Characteristics of the study population
The 75,279 individuals included in this study completed a total of 616,129 assessments across 16 time points. Out of these individuals, 19,128 (25.4%) had genotype data available. The median number of collected questionnaires per individual was 8 (IQR 3–14) (Table 1). The mean age at first assessment was 53.7 (standard deviation 12.9). The majority of participants in the sample were female (60.8%), which is similar to the full Lifelines cohort23. MDD was present in 5442 (7.2%) participants and GAD in 6733 (8.9%) participants in the 1/2 weeks preceding at least one questionnaire assessment. Loneliness scores were highest during the start and end of data collection, corresponding to periods of nationwide lockdown as a result of government action in response to the COVID-19 pandemic (Fig. 1A).
Loneliness is associated with MDD and GAD symptoms and diagnoses
We observed an association between loneliness and MDD and GAD. We found that a one-point increase in loneliness was associated with a 55.9% increased odds of MDD, and a 48.9% increased odds of GAD. This means that the group scoring highest on loneliness had a 14.4 times increased odds of MDD and a 10.9 times increased odds of GAD compared to those with the lowest loneliness scores (Tables 2 and 3, Fig. 1C,E). Sensitivity analyses showed that these effects were robust for attrition and family structures (Supplementary Tables D1-3 and E1-3).
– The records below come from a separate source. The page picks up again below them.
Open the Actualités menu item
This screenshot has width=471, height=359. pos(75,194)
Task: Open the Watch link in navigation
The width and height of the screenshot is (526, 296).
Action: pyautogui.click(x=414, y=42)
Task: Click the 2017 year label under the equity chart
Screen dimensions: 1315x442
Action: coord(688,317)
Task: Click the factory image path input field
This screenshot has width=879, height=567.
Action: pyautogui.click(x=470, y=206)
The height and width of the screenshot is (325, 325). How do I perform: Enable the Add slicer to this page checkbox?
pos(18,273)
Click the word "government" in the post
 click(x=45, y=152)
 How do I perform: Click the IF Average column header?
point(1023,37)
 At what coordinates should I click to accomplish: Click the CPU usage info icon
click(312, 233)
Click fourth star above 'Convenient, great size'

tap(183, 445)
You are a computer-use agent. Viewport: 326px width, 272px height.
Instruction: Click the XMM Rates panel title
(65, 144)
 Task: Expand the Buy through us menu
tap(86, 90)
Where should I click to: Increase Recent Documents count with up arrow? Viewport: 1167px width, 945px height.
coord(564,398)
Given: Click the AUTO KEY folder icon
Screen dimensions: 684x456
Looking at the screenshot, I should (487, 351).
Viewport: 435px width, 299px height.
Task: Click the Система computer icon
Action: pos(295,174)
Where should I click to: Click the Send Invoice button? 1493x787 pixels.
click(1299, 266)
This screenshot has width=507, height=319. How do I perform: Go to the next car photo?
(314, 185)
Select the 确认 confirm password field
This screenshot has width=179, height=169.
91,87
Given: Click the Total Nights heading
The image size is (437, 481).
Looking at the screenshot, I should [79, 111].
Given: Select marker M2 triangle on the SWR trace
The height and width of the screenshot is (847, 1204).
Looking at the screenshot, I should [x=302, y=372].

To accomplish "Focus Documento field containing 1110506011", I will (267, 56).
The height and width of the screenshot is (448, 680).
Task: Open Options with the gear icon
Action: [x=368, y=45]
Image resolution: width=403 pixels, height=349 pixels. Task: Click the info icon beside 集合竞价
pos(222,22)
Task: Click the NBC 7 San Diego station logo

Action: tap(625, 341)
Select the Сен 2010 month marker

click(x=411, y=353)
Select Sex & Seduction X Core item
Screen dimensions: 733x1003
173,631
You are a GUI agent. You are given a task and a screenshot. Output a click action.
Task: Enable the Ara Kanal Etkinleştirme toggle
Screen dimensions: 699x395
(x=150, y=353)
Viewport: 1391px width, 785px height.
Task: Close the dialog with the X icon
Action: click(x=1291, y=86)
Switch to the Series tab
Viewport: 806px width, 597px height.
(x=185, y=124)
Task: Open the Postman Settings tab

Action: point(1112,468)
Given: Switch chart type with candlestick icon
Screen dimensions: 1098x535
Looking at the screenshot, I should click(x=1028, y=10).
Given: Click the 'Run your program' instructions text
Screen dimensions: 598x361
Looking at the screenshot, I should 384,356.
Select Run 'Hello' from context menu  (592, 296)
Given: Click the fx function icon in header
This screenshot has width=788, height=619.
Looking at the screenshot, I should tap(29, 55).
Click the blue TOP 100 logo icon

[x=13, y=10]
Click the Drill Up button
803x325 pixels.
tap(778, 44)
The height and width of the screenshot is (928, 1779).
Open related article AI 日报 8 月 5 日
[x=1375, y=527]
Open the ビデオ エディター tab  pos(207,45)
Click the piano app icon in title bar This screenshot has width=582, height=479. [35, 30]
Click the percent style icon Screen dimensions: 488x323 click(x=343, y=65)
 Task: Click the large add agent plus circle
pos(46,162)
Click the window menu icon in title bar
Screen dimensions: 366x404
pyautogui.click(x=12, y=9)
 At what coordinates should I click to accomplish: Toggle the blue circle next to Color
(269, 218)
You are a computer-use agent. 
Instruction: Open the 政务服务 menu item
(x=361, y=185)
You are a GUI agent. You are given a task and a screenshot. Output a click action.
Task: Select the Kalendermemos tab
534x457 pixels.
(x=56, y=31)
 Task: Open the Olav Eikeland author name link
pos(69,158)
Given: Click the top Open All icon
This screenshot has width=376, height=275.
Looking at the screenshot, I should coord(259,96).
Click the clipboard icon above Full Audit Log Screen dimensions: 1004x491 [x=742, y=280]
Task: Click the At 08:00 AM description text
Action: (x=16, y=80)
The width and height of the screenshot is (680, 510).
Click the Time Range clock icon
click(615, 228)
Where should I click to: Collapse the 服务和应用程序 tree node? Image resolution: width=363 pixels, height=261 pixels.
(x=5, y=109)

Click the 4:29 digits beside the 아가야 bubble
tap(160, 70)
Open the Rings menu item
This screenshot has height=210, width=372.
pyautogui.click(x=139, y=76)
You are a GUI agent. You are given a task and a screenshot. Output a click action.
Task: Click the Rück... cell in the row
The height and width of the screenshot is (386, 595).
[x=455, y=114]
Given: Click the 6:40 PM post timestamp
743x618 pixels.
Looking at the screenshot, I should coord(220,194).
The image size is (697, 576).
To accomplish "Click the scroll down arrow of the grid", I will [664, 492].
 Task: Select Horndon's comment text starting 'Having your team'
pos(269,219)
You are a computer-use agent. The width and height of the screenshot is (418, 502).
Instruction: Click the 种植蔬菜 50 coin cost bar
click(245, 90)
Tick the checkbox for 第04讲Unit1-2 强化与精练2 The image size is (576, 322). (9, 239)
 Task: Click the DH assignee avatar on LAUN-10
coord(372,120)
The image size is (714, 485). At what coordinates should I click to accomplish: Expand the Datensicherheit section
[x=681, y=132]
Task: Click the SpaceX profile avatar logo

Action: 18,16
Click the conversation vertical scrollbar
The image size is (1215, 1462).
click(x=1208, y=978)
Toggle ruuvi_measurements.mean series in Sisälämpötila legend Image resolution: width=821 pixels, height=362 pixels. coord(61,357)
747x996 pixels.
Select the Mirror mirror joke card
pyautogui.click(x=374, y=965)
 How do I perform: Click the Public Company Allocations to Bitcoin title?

We found a similar association between loneliness and symptom severity of both MDD and GAD, which was robust across both sensitivity analyses (Tables 2 and 3; Fig. 1B,D; Supplementary Tables D1-3 and E1-3). A one-point increase in loneliness was associated with a 27.5% increase in the number of MDD symptoms, and a 19.9% increase in the number of GAD symptoms. This means that the group scoring highest on loneliness had on average 4.3 times as many MDD symptoms, and 3.0 times as many GAD symptoms, compared to the group with the lowest loneliness score.
We observed a significant interaction between loneliness and time, meaning that the magnitude of the association between loneliness and MDD symptoms increased slightly across time (Tables 2 and 3, Fig. 1B,D). A 1 week increment in time was associated with a 0.06% increase in effect size, which corresponds to a 2.4% stronger association between loneliness and MDD symptoms after 10 months (roughly the duration covered by the repeated questionnaires). This interaction effect remained significant in both sensitivity analyses. Taken together, these analyses demonstrate a strong association between loneliness and MDD and GAD outcomes.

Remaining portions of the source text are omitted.